Exercise requirements:
Return every line of the entries below that contains the word "region".

Input records:

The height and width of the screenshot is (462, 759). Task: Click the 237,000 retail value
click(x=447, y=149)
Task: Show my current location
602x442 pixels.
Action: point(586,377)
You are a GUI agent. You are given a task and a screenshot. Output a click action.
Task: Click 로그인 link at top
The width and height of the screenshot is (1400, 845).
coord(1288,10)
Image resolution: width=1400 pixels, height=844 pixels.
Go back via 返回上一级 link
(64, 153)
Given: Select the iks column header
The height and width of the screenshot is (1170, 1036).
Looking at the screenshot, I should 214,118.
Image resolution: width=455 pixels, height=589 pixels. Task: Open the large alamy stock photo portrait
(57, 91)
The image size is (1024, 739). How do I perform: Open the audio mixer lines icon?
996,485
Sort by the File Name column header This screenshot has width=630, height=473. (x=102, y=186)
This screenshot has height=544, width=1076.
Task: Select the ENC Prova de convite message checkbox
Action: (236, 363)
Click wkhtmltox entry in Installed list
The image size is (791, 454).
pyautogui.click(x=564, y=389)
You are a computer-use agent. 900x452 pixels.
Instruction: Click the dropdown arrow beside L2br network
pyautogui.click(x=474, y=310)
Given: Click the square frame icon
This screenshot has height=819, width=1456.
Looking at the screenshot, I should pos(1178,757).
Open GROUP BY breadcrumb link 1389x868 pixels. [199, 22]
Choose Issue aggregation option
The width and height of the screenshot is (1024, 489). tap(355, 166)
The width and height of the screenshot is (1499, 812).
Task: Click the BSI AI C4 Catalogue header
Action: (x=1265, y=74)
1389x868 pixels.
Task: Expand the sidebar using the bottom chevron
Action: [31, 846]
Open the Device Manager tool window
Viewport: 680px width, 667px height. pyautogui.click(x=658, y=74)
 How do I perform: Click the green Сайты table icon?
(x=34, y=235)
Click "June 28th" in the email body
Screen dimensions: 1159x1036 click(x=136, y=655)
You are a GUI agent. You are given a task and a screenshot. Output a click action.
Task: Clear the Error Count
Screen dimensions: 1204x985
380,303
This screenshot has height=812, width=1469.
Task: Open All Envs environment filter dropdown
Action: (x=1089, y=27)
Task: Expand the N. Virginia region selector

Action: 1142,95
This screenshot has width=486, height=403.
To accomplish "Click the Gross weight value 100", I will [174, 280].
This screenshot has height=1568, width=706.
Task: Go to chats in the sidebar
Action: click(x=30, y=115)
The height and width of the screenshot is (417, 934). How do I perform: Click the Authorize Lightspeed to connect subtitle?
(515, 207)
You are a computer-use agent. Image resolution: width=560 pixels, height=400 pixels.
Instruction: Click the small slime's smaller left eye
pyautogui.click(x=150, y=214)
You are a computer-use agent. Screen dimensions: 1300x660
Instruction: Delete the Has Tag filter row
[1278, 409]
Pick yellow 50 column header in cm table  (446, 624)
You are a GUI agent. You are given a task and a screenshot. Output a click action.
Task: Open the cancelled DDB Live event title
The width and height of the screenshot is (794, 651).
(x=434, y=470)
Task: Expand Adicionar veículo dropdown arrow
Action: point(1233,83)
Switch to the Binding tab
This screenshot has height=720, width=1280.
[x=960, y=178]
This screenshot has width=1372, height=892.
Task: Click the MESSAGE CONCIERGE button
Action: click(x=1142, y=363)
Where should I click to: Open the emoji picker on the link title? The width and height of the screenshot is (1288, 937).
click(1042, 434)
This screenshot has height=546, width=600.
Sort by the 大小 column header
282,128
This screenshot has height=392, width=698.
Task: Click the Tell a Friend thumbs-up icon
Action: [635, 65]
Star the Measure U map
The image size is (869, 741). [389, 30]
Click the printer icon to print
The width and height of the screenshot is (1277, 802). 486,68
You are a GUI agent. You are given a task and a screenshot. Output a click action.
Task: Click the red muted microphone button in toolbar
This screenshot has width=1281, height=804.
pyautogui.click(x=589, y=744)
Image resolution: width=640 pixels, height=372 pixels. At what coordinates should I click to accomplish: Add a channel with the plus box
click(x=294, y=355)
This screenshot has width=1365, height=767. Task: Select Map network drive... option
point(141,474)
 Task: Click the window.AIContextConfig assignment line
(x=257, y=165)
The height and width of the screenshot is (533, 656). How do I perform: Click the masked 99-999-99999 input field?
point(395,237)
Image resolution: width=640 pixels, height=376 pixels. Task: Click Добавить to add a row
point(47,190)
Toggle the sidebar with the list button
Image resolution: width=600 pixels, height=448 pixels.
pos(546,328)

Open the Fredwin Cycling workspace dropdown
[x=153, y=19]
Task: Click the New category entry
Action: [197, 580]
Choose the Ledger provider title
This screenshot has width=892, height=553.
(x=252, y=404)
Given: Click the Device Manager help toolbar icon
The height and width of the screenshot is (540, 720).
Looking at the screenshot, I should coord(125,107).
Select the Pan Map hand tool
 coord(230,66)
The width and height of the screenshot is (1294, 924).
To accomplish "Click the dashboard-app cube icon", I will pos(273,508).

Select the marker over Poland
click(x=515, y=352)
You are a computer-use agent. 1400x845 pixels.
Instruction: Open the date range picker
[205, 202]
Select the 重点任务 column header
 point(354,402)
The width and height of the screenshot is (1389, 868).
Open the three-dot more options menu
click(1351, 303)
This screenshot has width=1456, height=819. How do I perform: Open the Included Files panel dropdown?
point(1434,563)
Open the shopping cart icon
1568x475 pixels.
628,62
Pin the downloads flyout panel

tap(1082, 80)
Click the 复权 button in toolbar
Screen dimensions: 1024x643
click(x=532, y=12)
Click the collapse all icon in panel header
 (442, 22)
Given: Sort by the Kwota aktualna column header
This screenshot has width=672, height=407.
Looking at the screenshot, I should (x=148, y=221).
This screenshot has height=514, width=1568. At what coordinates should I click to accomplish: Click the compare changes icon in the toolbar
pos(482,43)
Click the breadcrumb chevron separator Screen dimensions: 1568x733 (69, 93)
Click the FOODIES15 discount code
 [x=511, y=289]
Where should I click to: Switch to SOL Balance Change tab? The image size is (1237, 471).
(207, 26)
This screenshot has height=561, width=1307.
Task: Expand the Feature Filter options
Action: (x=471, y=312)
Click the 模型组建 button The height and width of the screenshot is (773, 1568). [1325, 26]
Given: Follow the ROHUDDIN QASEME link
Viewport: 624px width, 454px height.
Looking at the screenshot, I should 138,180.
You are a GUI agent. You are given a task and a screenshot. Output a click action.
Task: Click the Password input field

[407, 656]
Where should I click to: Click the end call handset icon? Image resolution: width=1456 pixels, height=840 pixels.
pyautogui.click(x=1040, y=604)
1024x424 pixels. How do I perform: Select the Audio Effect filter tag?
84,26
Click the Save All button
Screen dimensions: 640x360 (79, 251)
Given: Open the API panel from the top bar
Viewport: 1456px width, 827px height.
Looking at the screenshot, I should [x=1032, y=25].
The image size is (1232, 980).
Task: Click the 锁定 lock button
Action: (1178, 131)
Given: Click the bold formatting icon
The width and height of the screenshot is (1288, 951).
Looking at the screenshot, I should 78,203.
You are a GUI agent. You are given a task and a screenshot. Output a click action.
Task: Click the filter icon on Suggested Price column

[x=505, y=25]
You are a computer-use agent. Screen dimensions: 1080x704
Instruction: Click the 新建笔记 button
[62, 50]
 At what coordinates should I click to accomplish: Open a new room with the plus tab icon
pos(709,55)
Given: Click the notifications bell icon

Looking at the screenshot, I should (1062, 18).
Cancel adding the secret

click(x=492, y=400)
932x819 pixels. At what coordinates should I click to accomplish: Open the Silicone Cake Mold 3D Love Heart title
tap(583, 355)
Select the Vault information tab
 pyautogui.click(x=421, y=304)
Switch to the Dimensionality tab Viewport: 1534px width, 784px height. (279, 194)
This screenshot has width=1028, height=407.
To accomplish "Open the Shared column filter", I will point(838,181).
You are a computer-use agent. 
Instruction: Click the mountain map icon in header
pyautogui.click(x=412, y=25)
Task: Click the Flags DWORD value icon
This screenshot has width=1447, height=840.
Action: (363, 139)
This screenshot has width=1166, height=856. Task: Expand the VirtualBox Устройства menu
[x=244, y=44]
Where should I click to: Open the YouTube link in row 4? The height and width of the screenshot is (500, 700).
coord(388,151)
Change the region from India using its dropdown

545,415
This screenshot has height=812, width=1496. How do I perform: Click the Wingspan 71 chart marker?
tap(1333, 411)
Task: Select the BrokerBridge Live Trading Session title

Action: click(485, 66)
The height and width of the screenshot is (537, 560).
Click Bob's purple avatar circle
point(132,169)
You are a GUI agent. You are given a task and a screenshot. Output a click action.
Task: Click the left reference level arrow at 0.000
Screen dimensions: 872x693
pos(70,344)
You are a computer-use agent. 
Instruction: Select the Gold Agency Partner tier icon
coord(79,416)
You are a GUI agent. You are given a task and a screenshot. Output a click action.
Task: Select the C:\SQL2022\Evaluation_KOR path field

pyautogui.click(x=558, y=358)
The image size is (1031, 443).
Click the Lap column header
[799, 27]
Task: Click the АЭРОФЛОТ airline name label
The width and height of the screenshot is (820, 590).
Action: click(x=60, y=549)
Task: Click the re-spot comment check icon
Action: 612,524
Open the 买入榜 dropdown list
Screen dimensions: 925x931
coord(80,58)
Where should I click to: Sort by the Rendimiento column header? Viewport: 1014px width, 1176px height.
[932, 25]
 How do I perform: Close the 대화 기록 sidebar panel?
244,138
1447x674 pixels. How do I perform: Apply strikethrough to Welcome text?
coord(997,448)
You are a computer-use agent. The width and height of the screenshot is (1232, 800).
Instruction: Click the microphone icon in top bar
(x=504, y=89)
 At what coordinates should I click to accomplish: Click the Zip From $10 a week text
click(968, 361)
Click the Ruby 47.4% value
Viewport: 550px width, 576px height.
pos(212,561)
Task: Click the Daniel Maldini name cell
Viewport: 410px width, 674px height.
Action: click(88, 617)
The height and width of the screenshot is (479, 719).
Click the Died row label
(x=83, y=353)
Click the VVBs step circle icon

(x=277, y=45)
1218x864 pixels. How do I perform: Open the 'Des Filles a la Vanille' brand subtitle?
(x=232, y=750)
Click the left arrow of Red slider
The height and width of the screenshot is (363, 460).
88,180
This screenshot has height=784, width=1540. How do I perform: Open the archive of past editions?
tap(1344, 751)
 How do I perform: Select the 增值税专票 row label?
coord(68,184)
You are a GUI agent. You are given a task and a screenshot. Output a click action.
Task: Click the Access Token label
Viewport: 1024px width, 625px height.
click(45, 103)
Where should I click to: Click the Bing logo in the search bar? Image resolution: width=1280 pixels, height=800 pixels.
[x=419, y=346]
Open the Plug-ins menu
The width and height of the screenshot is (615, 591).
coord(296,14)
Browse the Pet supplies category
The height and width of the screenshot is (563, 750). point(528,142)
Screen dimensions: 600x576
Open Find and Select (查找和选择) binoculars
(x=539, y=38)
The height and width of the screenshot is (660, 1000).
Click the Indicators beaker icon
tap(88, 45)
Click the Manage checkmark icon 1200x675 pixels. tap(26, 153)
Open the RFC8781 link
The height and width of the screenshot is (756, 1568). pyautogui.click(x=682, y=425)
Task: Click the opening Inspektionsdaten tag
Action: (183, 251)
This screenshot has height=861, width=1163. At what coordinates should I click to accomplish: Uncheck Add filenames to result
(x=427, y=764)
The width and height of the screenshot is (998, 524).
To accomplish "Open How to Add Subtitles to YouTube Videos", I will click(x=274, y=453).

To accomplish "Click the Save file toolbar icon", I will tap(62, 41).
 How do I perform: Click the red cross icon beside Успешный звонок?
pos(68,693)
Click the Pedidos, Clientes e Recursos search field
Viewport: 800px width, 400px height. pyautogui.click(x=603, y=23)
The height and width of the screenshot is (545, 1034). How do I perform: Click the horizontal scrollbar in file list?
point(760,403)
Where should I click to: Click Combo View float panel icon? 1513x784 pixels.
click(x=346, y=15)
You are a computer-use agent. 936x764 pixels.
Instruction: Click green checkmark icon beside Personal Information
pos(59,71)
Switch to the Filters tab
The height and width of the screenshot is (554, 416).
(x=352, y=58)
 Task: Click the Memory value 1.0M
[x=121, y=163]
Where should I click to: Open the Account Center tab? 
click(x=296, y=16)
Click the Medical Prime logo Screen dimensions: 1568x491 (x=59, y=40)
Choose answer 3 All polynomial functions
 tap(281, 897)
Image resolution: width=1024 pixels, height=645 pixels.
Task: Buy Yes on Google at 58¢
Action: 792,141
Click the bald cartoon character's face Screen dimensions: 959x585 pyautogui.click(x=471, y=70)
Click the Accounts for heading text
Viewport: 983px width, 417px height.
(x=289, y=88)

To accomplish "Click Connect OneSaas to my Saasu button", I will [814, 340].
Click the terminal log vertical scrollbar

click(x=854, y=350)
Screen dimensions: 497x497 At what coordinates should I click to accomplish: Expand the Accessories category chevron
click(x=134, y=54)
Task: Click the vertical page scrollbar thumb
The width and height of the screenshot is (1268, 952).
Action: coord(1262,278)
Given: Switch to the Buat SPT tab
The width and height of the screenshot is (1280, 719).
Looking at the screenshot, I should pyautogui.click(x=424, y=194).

Written reply:
Task: Expand the N. Virginia region selector
Change the region from India using its dropdown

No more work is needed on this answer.